How We Built fastCRW: Rust, 50MB RAM, and the Path to Real-Time Web Scraping for AI Agents (2026)

The problem we kept hitting

This is a build-in-public write-up of fastCRW — what we set out to fix, the choices that worked, the choices we had to revisit, and the parts that are still in flight. If you are evaluating a self-hosted scraping engine for AI agents, this is the document we wish had existed when we started.

The recurring problem, in one sentence: AI agents need scrape + search + crawl as a real-time primitive, but the production-grade options force you to choose between a heavyweight Python stack with a Node-shaped resident footprint, or a Python framework that requires a full headless browser per worker.
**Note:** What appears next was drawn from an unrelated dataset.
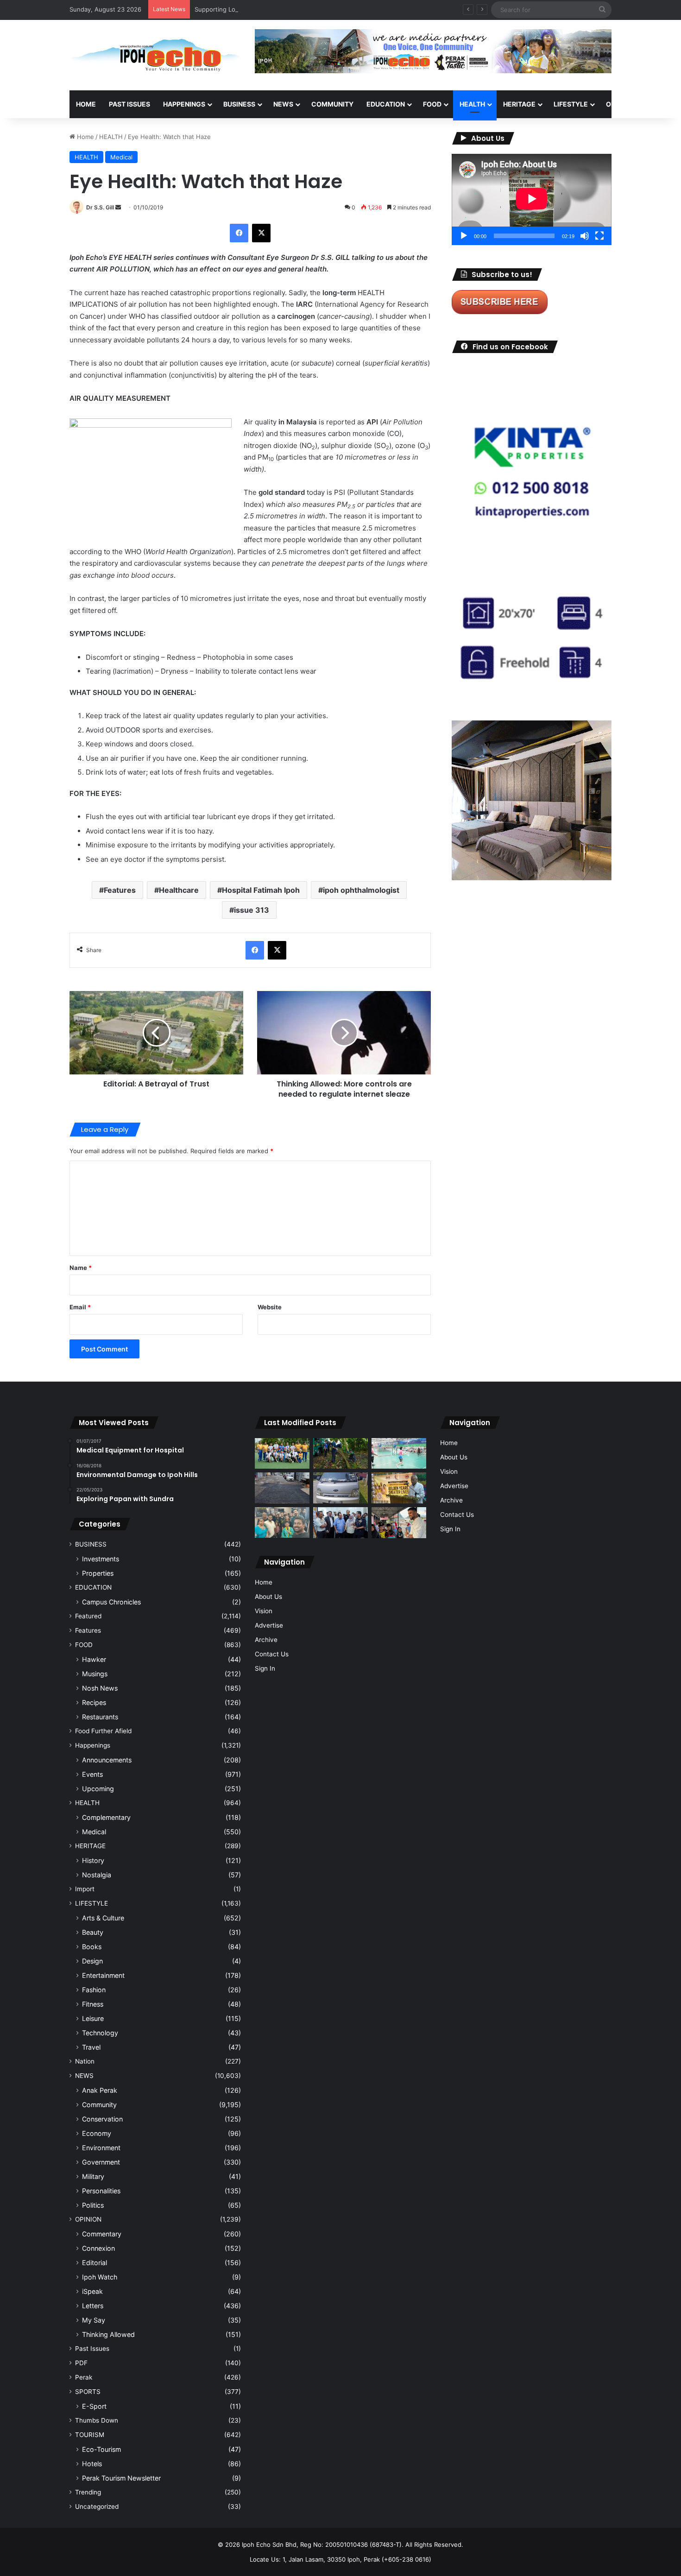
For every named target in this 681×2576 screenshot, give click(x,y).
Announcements (107, 1760)
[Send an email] (118, 207)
• Firecrawl's open-source stack is multi-container — Node API, Python workers, Redis, Playwright. Structural footprint of the full stack is ~2-3 GB total across 5 containers (source: the README §"Structural footprint", labeled as a structural fact, not a benchmark claim). Lovely engineering, but it does not fit a small VPS or a developer's laptop running three other services.
• Crawl4AI is excellent inside a Python notebook, but it requires Playwright + Chromium on every install. That is a ~2 GB Docker image and 300 MB+ idle RAM. Great for research, hard to deploy as a sidecar for an agent.
• Browser-automation libraries (Playwright, Puppeteer, Selenium) are general-purpose scrapers. They are not designed around an LLM consumer, do not output clean markdown, do not speak MCP, and carry a Chromium baseline (~200-300 MB per worker).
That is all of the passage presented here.